Supplied passage:
____________________

What we are seeing
- Prime Minister Trudeau confirmed that the government was expanding eligibility requirements for businesses to qualify for the Canada Emergency Business Account (CEBA). Previously, eligible businesses had to have a payroll between $50,000 and $1,000,000 annually. Following the expansion, businesses with a payroll between $20,000 and $1,500,000 are now eligible. The CEBA is a $40,000 interest-free, government-backed loan to help cover operating costs for eligible businesses during a period where revenues have been temporarily reduced.
- The $40,000 CEBA loan is interest-free, with a quarter of the loan being eligible for complete forgiveness if $30,000 is fully repaid on or before December 31, 2022. If the loan is not repaid by December 31, 2022, it can be converted into a 3-year term loan with interest starting to accrue.
- The Government plans to introduce the Canada Emergency Commercial Rent Assistance Program, which will provide loans, including forgivable loans, to commercial property owners who will be required in turn to provide small businesses with rent reductions for April, May and June. The assistance is being rolled out in collaboration with the provinces and territories as rent policy is largely the responsibility of provinces and municipalities.
- After a long wait, the Government of Canada today announced the following support for the energy industry:
- $1.7 billion to clean up orphan and inactive wells in Alberta, Saskatchewan, and BC. This is expected to support jobs, including maintaining 5,200 jobs in Alberta, and help landowners affected by abandoned wells.
- $750 million for an emission reduction fund to reduce methane emissions and create and maintain jobs in pollution reduction:
- $75 million to help offshore industry.
- repayable contributions to firms to reduce waste and pollution and protect jobs.
- fixing issues such as methane leaks.
- Re cash crunch for energy companies.
- an estimated 10,000 jobs will be maintained.
- BDC/EDC to expand credit support for at-risk medium sized companies.
- The following additional support for small businesses was also announced:
- $962 million to regional development agencies and the community futures network, to help smaller employers, especially in rural areas and businesses that do not have a relationship with traditional financial institutions
- $270 million to support innovators and early stage firms who do not qualify for the CEWS.
- $500 million is being provided to Heritage Canada for wage support and funding for liquidity problems.

____________________

Data supplied:

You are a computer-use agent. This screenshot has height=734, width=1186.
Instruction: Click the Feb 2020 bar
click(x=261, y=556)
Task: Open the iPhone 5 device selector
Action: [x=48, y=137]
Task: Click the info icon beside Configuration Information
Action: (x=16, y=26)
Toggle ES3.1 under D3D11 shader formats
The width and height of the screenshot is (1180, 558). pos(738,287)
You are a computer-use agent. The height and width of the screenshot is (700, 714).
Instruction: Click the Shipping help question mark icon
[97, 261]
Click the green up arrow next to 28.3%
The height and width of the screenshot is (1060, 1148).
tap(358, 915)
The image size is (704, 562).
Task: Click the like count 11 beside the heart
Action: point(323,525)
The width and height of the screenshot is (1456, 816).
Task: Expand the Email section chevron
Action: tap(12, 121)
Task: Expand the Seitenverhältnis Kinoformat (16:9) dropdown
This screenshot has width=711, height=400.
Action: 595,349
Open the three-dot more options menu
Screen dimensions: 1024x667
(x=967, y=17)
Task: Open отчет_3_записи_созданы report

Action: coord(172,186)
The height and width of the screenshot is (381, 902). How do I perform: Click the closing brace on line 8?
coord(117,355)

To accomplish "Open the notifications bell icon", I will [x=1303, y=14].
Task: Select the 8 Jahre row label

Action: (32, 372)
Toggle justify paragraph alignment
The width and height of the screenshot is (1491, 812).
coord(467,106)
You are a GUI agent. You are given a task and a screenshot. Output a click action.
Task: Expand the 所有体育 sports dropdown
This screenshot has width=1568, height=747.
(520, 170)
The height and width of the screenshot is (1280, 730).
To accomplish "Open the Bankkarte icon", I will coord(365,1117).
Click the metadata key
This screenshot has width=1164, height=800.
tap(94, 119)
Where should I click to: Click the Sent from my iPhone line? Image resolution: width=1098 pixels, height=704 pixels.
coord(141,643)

____________________

What to do:
Please retype the passage on Canadian government support word for word, beginning at the words that have "- repayable contributions" and stopping after "medium sized companies.". The data is separate material with no connection to the passage on Canadian government support.

Answer to the problem:
- repayable contributions to firms to reduce waste and pollution and protect jobs.
- fixing issues such as methane leaks.
- Re cash crunch for energy companies.
- an estimated 10,000 jobs will be maintained.
- BDC/EDC to expand credit support for at-risk medium sized companies.